The Origin Manufacturer: Starting the credit chain

Every supply chain has a starting point, a manufacturer who produces goods without using any excise-duty-paid inputs. This person or entity cannot claim any input credit, because none exists. Yet, they are required to pay full excise duty on their output.

At first glance, it may seem like they are at a disadvantage. But in reality, they recover the duty by adding it to their sale price, just like everyone else. They become the origin of the credit chain. Their invoice allows the next party in the chain to claim credit and so on, until the product reaches the final consumer. This role is essential. Without someone to pay the first layer of duty, the credit chain cannot begin.

Traders and their role in the credit chain

Traders, who are not manufacturers, do not pay excise duty themselves. However, the system allows them to act as intermediaries who pass on the duty paid by the original manufacturer. They do this through documentation and registration under the excise system.

There are two types of such dealers:

  • First-stage dealers, who buy goods directly from manufacturers.
  • Second-stage dealers, who buy from other dealers.

If these traders are registered and issue invoices containing proper excise details, the buyers who purchase from them can claim CENVAT credit as if they had purchased directly from a manufacturer. This mechanism ensures that the credit chain remains unbroken even when goods change hands through multiple non-manufacturing intermediaries.

Why does the consumer ultimately bear the tax?

A common question is why the final consumer should bear the full burden of excise duty. The answer lies in the nature of indirect taxation. Excise is not intended to be a tax on business profit. It is a tax on consumption. Businesses merely collect it and pass it along the chain while claiming credit on what they paid.

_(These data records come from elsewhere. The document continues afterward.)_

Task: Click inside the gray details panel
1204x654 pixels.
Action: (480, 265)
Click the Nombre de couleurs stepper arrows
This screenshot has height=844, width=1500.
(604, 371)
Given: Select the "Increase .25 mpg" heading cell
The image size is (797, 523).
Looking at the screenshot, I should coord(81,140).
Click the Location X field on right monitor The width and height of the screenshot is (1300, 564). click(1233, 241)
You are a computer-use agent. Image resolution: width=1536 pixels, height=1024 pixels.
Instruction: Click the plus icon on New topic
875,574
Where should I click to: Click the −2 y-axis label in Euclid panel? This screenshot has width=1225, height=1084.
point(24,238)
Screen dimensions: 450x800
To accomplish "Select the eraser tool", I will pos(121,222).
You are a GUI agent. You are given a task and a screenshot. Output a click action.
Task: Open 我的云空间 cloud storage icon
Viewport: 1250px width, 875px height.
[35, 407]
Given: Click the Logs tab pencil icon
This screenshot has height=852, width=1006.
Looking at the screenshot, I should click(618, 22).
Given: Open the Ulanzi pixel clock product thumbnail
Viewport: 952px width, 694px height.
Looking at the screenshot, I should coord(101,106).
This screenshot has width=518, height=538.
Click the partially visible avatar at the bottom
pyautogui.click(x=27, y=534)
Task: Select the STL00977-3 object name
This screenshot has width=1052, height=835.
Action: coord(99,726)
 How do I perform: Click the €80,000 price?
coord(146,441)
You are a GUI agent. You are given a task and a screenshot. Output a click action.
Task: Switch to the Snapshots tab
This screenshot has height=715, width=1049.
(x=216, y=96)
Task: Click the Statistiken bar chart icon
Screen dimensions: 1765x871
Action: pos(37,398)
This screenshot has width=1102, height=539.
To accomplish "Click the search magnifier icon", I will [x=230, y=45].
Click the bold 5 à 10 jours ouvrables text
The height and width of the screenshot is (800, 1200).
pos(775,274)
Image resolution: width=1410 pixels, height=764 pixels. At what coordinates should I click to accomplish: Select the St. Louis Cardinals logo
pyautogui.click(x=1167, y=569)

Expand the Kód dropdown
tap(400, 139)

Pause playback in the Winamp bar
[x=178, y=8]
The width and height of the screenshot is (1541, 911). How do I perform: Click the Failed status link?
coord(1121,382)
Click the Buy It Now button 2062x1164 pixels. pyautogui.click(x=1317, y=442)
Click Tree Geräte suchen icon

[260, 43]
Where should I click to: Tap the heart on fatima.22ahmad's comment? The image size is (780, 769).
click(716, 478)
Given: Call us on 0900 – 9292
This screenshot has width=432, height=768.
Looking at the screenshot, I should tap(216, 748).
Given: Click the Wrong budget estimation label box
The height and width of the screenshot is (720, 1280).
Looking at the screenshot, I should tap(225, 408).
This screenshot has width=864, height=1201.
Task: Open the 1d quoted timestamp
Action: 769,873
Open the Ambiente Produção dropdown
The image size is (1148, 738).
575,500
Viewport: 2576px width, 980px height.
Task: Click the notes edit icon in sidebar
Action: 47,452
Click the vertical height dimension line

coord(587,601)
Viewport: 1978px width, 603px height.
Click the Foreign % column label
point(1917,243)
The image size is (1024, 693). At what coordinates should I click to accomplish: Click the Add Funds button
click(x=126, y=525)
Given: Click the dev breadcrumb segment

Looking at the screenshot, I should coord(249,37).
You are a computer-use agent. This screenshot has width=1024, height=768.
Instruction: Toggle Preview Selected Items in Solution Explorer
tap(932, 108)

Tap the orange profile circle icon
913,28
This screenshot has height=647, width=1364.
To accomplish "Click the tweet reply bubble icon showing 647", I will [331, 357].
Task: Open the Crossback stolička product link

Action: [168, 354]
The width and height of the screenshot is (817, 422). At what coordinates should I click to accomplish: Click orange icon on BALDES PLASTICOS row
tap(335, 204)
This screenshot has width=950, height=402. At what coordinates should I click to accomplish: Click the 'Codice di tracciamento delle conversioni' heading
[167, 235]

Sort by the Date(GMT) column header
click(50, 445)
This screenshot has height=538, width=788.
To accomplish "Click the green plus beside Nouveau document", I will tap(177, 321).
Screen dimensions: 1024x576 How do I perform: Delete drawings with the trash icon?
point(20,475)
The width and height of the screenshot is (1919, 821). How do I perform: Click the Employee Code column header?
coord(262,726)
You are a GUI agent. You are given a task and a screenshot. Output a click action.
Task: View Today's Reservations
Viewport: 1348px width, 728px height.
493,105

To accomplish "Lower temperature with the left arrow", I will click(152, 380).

The consumer, who doesn’t add value to the product, resells the product or uses it for manufacturing, cannot claim any credit. As a result, they bear the final burden. This isn’t unfair, it’s how consumption-based tax systems are structured all over the world. It prevents repetitive taxation at every business stage and ensures that the tax is applied only once, i.e. at the end.

Excise as a Value-Added Tax in spirit

Even though excise duty was charged on the full value of goods at each stage, the CENVAT credit mechanism ensured that the real burden was only on the value added. This is conceptually similar to how GST works today.

However, the credit system under excise had limitations:

  • Credit was available only for central levies, not state taxes.
  • There was no cross-credit between excise and VAT.
  • Credit from service tax could not be used to offset state VAT, and vice versa.

These were significant inefficiencies in the system and were among the biggest reasons GST was introduced.

Conclusion

The excise and CENVAT credit system was a pioneering model in India’s journey toward a more efficient tax structure. It introduced the concept of taxing only the value added and allowed businesses to claim credit on tax paid at earlier stages. Yet, it had clear shortcomings, which included fragmented credit pools, lack of integration between state and central taxes, and complicated compliance requirements. It prepared the ground for the Goods and Services Tax, which unified the tax structure and removed nearly all cascading effects.

Even today, excise duty continues to remain relevant for specific sectors such as petroleum products and tobacco, where GST does not apply. In such cases, understanding excise and CENVAT remains critical. Understanding excise and CENVAT is essential not just for appreciating our tax history, but for understanding the logic behind GST — a system that took the best parts of CENVAT and VAT and made them universal.

Archi Aditya is a law graduate from Nirma University with a keen interest in indirect taxation and supply chain policy.

[1] Central Excise Act, No. 1 of 1944, § 3 (India).

[2] Constitution of India, art. 366(12A) expl., art. 279A(5), & sched. VII, list I, entry 84; Central Excise Act, No. 1 of 1944 (India)

[3] CENVAT Credit Rules, 2004, G.S.R. 600(E) (India).

[4] CENVAT Credit Rules, 2004, rr. 3(5B), 6(1), & 14, G.S.R. 600(E) (India).

[5] CENVAT Credit Rules, 2004, r. 6(1), G.S.R. 600(E) (India).

[6] Integrated Goods and Services Tax Act, No. 13 of 2017, §§ 16(1)–(3) (India).